─── TEXT PROVIDED
Gnuspeech is an extensible, text-to-speech package, based on real-time,
articulatory, speech-synthesis-by-rules.
That is, it converts text strings into phonetic descriptions, aided by a pronouncing dictionary, letter-to-sound rules, rhythm and intonation models;
transforms
the phonetic descriptions into parameters for a low-level articulatory
synthesiser; and uses these to drive an articulatory model of the human
vocal tract producing an output suitable for the normal sound output
devices used by GNU/Linux.
The research that provides the foundation of the system was carried
out in research departments in France, Sweden, Poland, and Canada.
Some of the features of gnuspeech and associated tools include:
Overview of the main Articulatory Speech Synthesis System
It is a play on words. This is a new approach to speech synthesis from text. It is also a GNU project, aimed at providing high quality text-to-speech output for GNU/Linux. In addition, it provides a comprehensive tool for psychophysical and linguistic experiments.
──────
─── DATA RECORDS
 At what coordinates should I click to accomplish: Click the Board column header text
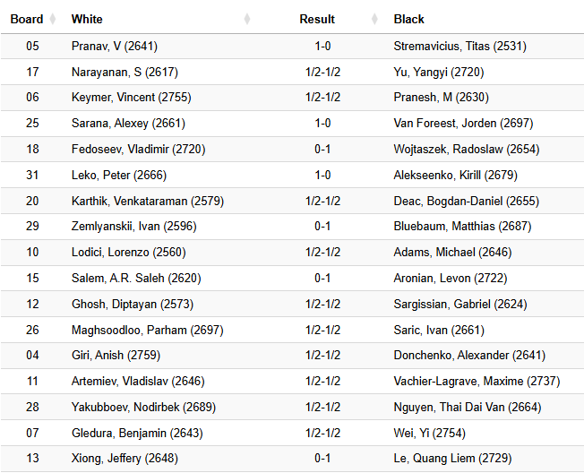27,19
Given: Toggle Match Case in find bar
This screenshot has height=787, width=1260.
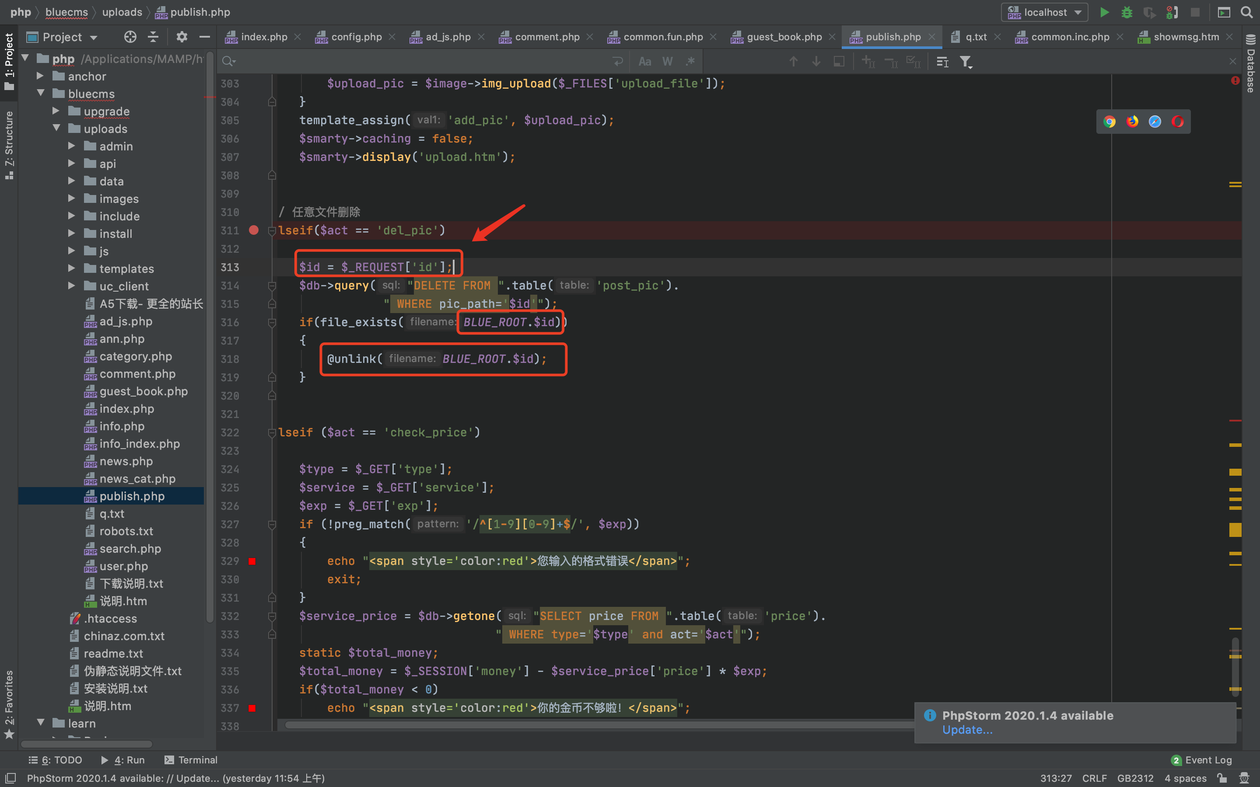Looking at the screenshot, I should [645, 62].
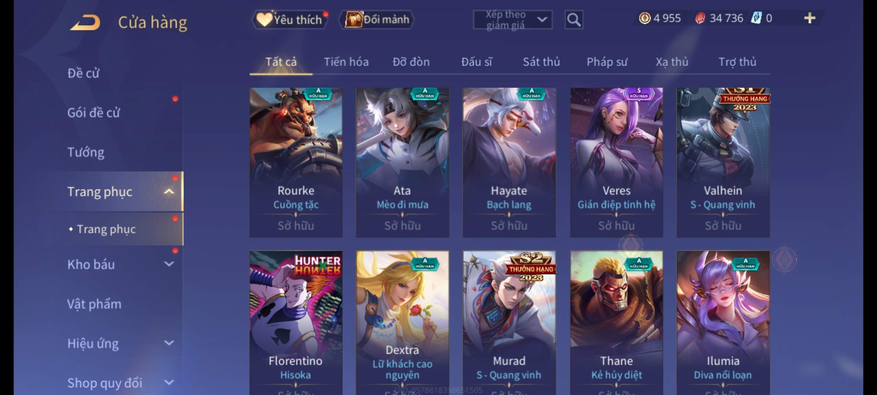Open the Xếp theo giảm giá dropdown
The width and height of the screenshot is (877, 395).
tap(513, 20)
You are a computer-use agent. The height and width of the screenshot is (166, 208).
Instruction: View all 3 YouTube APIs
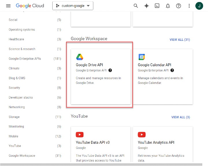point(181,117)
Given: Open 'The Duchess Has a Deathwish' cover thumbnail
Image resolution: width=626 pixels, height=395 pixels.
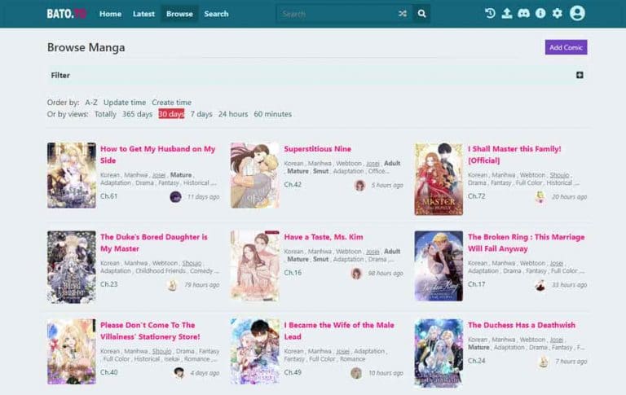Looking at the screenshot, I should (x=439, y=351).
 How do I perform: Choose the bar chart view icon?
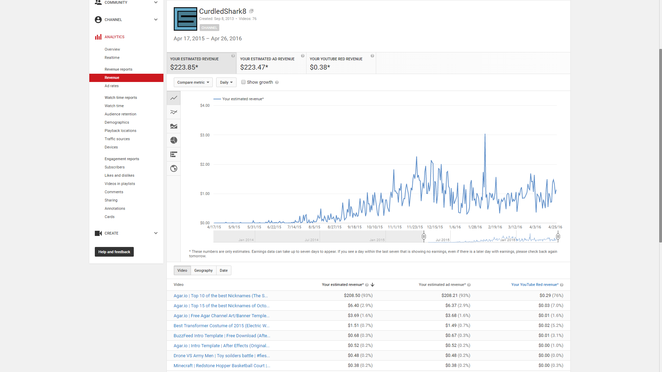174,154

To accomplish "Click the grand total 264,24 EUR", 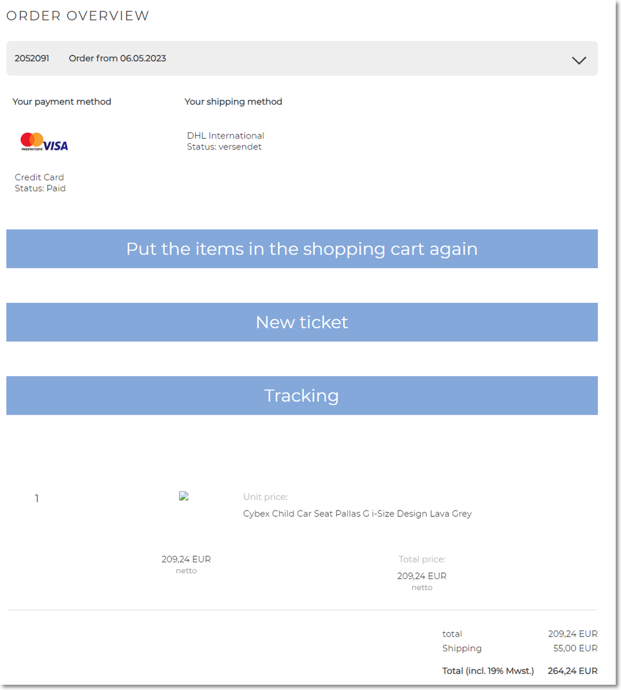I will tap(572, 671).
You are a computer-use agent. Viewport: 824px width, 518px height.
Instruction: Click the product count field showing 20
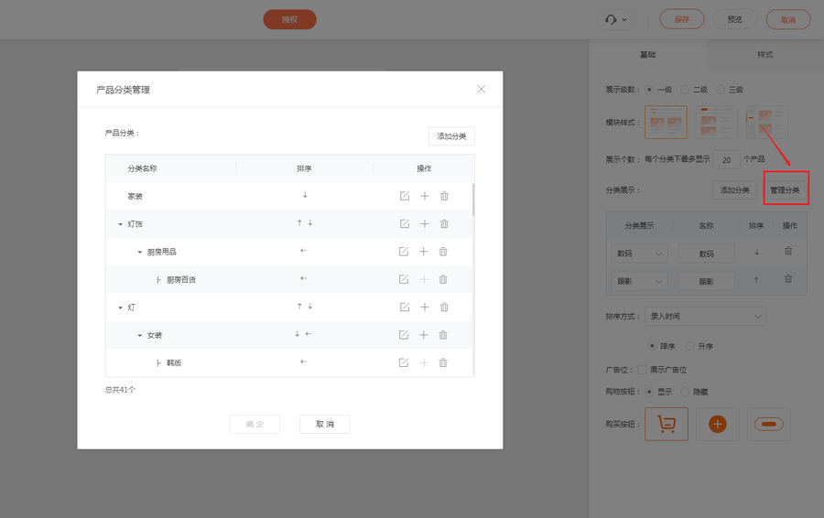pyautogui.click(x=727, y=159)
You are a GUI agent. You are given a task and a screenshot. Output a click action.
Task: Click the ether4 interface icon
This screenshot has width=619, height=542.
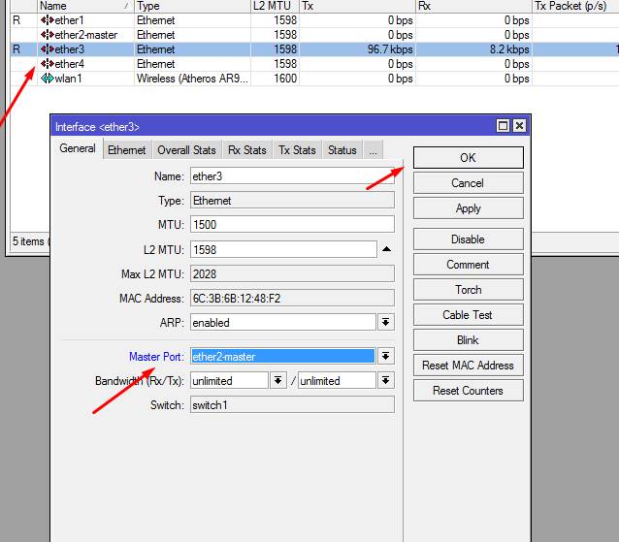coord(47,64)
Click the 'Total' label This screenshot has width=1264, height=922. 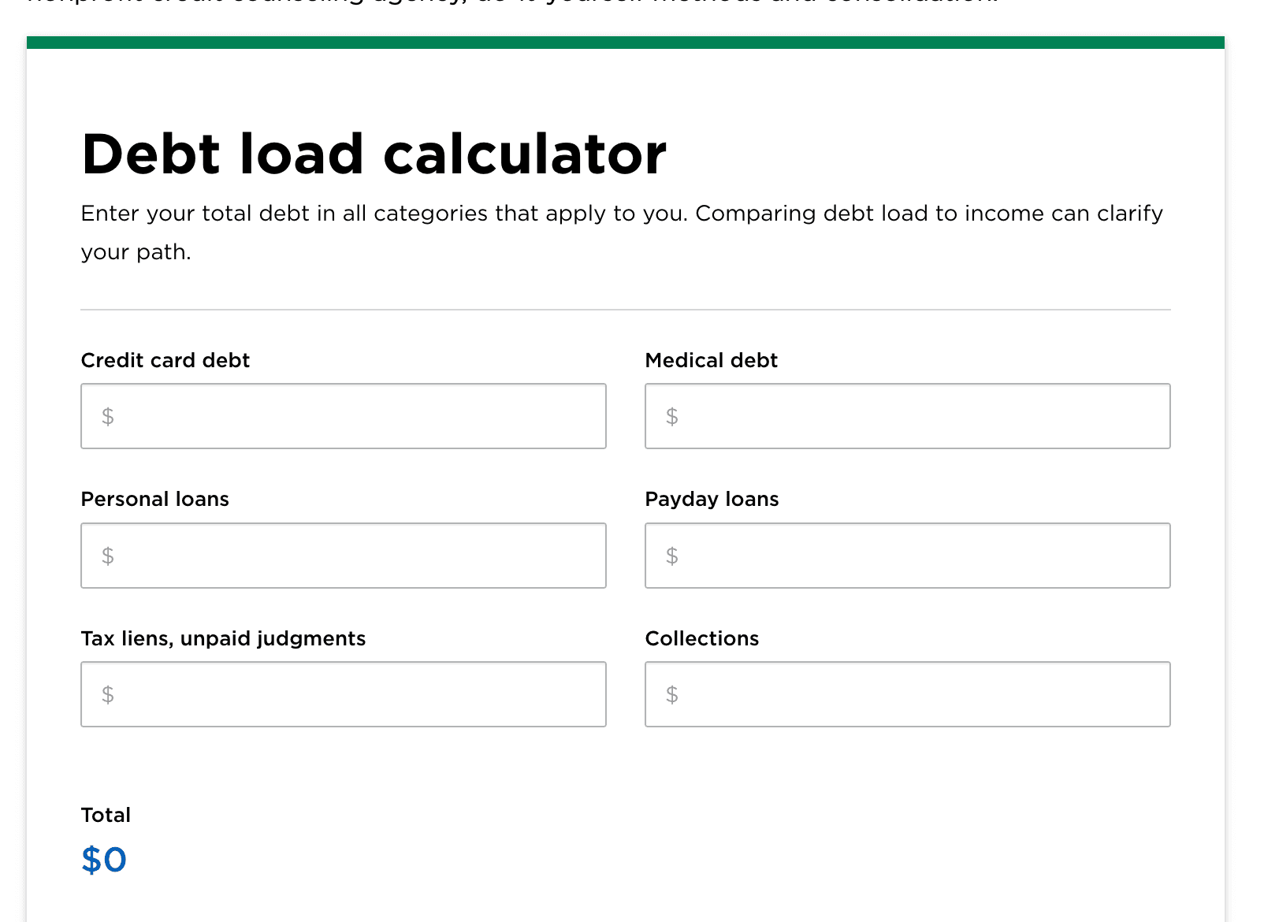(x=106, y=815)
──────
- DIRECTIONS FOR THIS TASK -
Resume the Gnuspeech text right after its last sentence and carry it further. These lines stand apart from the Gnuspeech text and are separate material.

- RESULT OF THE TASK -
gnuspeech is currently under development. It is being ported from an original NeXTSTEP 3.x version to run under GNU/Linux. No full GNU/Linux release is currently available, but a release of the interactive Monet system for Mac OS/X and GNUstep is available, with some work remaining to be completed for GNUstep version (as of 2008-05-23—see next section for details).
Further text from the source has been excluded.